Identity theft is the fastest growing crime in Canada, with over two-thirds of Canadian adults having been subject to cyber-crime in the past year alone, Canadian Public Safety Minister Steven Blaney said in an open letter to Canadians on Thursday.
Canadians are big Internet users, spending more than 41 hours per month online via their desktop computers - placing Canada first among all countries in terms of monthly pages and visits per visitor, according to a study this year by U.S.-based Web-tracking company comScore, Inc.
Therefore, it is not entirely surprising that Canada has dedicated the month of October to cyber-security awareness.
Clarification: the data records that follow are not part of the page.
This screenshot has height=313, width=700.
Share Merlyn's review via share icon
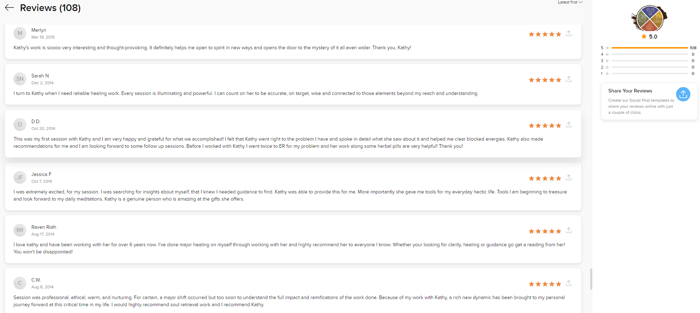[x=569, y=34]
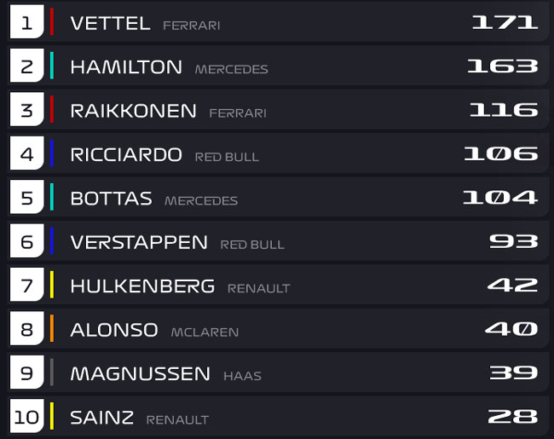Select the position 4 badge
Viewport: 554px width, 439px height.
pyautogui.click(x=27, y=153)
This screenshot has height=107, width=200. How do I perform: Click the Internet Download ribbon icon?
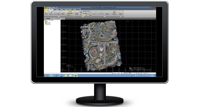click(x=57, y=12)
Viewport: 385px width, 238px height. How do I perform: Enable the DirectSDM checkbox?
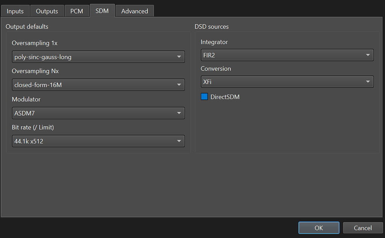point(204,96)
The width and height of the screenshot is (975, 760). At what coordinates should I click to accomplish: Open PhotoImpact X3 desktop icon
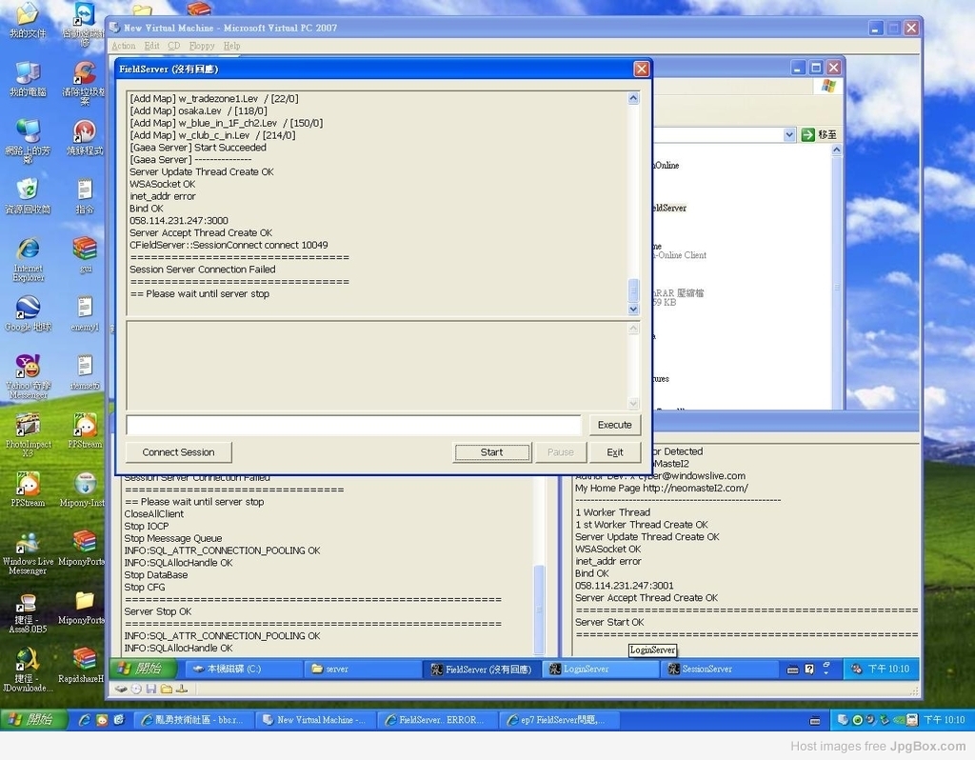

As Canada has become one of the planet's biggest consumers of the Internet, "there is a darker side to that success," Blaney warned, with as many as seven million Canadians subject to cyber-crime.
According to the 2013 Norton Report, an annual research study commissioned by global security software company Symantec Corp., 68 percent of Canadian adults surveyed reported that they had experienced cyber-crime in their lifetime.
By comparison, 61 percent of all 13,022 adult online users across 24 countries had the same experience.
Blaney said that small and medium-sized businesses, which account for about 98 percent of Canadian business and employ almost five million Canadians, and their customers are a "growing target" for cyber-criminals.
Three years ago, the Canadian government unveiled a cyber security strategy built on three pillars: securing government systems, partnering to secure vital cyber-systems outside the federal government, and helping Canadians to be secure online.
Led by Public Safety Canada, the strategy involves several federal government departments and agencies. It also features an online campaign to raise public awareness.